We found ten classes of first-year student engagement:
-academic artists-8.3%
-party athletes-7.7%
-serious athletes-6.1%
-conventional non-workers-12%
-disengaged-14%
-maximizers-5.2%
-moderate workers-7.6%
detached partiers-14.2%
-involved partiers-14.1%
-religious-11%.
Students reporting as first-generation and some racially minoritized groups are overrepresented in the disengaged and underrepresented involved partier classes, while racially minoritized students alone were overrepresented among academic artists.
We found an overrepresentation of White students across all party classes. Students reporting as female were likelier to be members of the religious, moderate worker, and disengaged classes and not to be members of the party classes.
Federal grant recipients were likelier to be in the academic artist and moderate worker classes. Plenty more is discussed in the paper. This is where we wanted to end, but a reviewer wanted more!

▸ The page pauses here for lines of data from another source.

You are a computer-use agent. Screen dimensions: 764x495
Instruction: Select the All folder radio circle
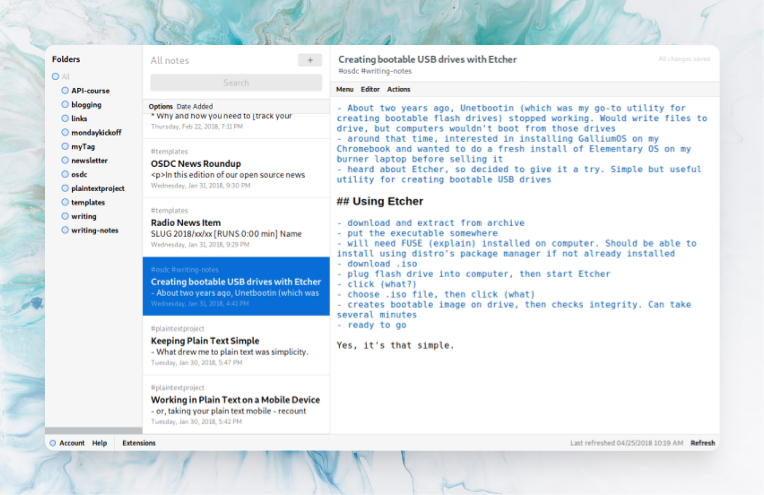point(56,76)
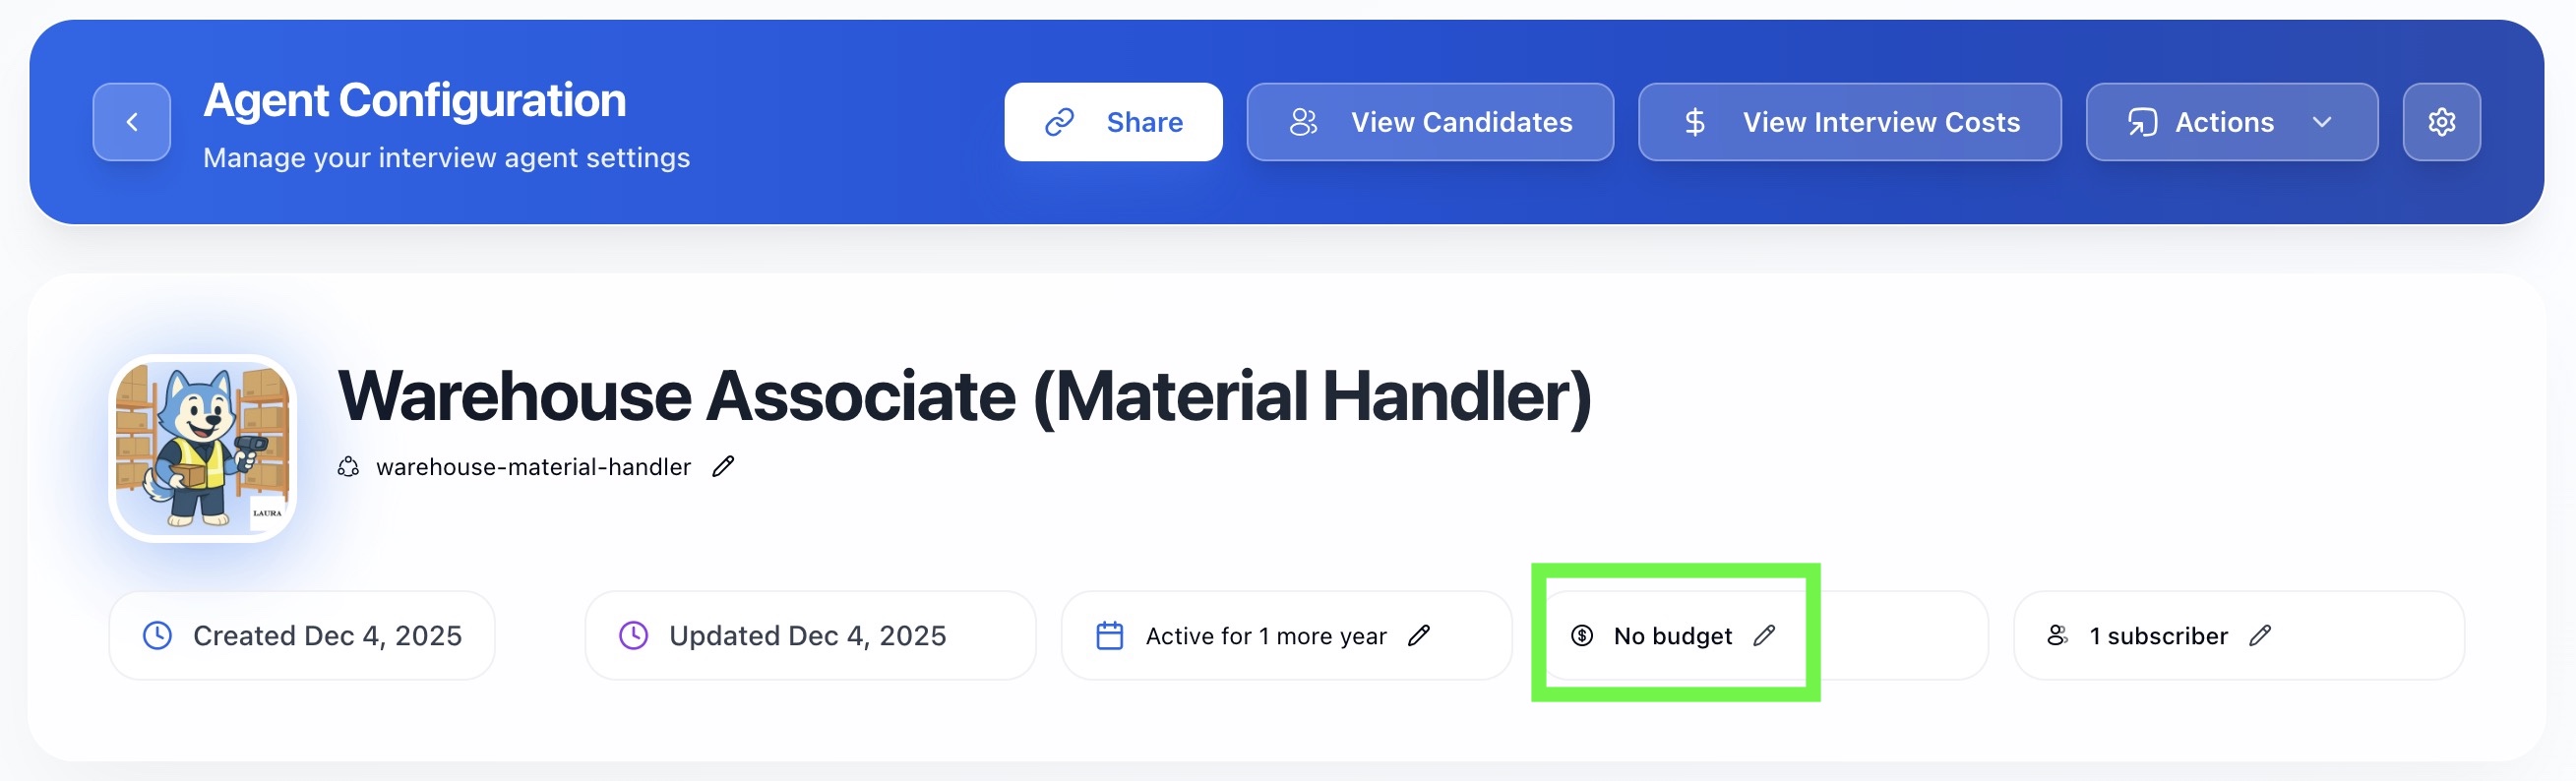Screen dimensions: 2576x781
Task: Open View Candidates
Action: pos(1429,122)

We found that the academic artists far exceeded all students. Involved partier, moderate worker, and religious classes also did very well in their first year, but the detached partier had the worst first year of college. Though the party athlete had one of the worst GPAs,
they had some of the highest second- and fourth-year retention rates. There is a lot in the read skipped, but we follow the analysis with a healthy discussion. This was going to be a 2020 @AERADiv_J presentation, but you know.